### [Exercise objective]
Update the records that start at the line containing "Click the northern H 10960 high marker" and end with the line containing "Instruction: Click the", changing "marker" to "label" and leaving everything else as it is.

### [Available records]
---

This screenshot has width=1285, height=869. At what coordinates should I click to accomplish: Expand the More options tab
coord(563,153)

---

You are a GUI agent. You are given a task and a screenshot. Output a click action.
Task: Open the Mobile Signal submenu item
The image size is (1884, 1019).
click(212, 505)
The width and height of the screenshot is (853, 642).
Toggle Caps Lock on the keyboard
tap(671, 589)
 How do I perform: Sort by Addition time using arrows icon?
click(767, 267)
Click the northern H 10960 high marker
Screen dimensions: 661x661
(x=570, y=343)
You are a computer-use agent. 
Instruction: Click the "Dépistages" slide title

---

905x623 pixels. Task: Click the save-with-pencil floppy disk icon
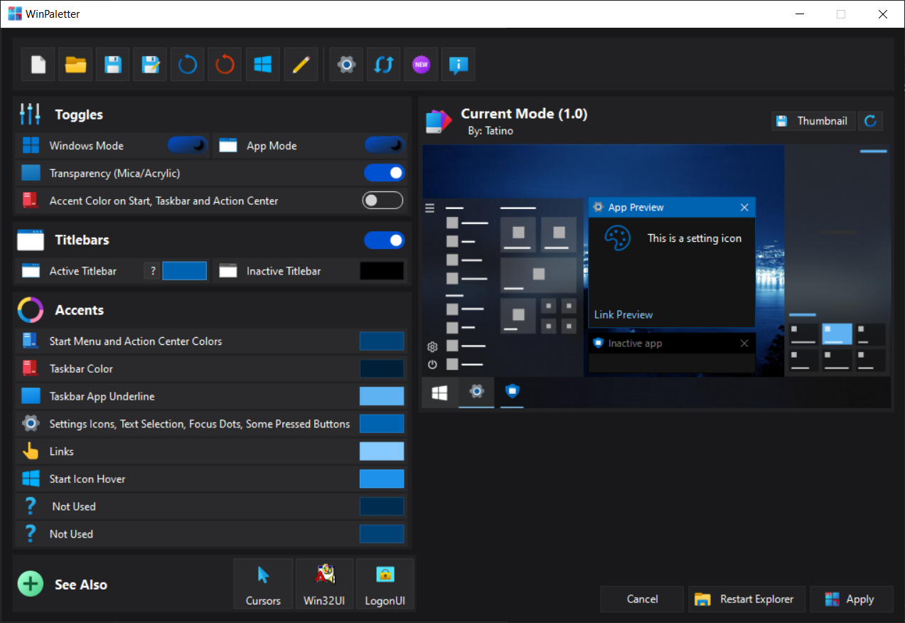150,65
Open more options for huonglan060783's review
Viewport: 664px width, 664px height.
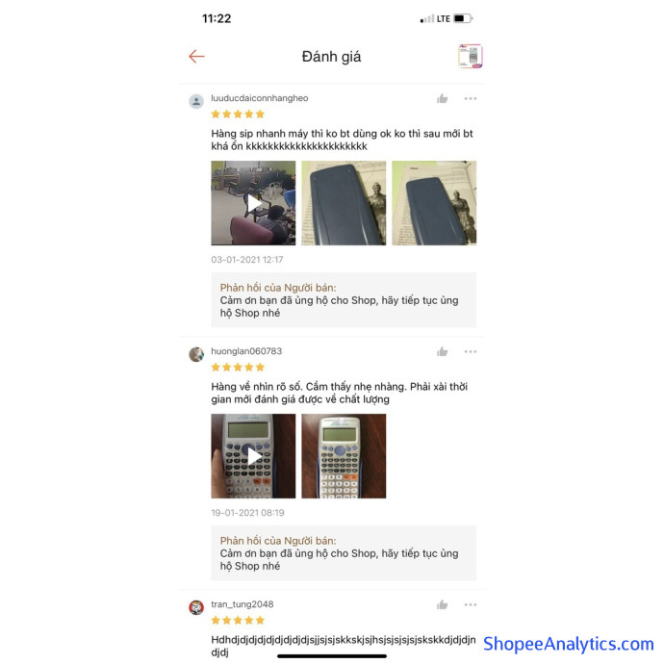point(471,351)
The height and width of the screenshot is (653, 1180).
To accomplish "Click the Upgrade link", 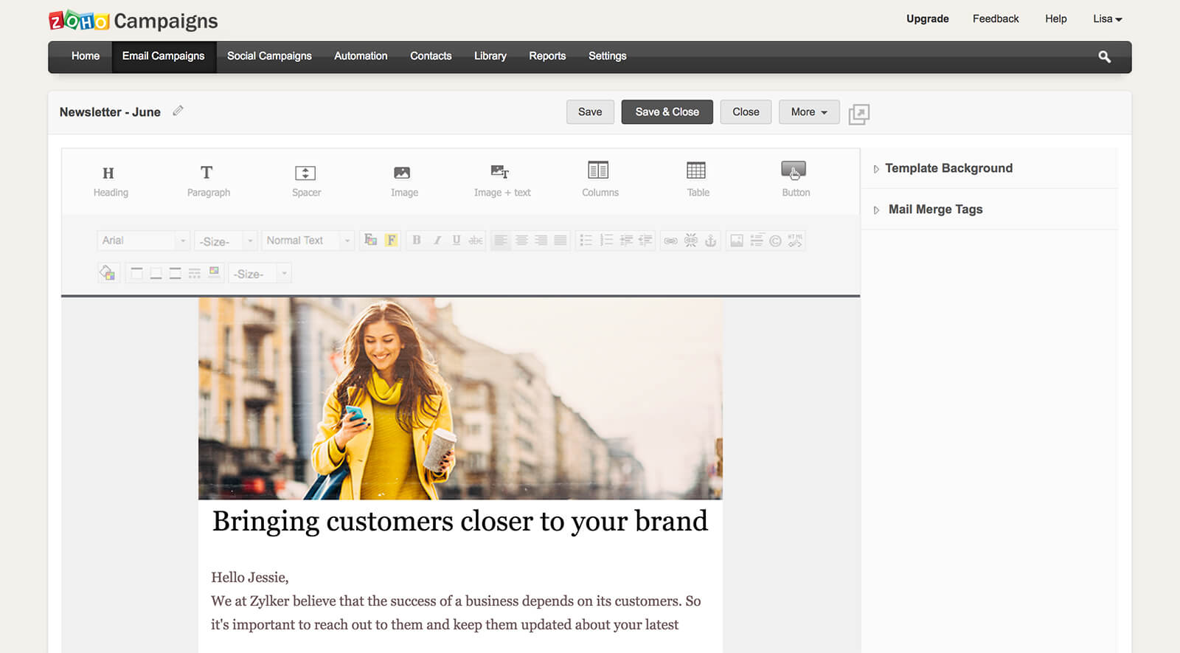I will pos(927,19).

---

### [Reply]
Click the northern H 10960 high label
Screen dimensions: 661x661
(x=570, y=343)
You are a computer-use agent. 
Instruction: Click the "Dépistages" slide title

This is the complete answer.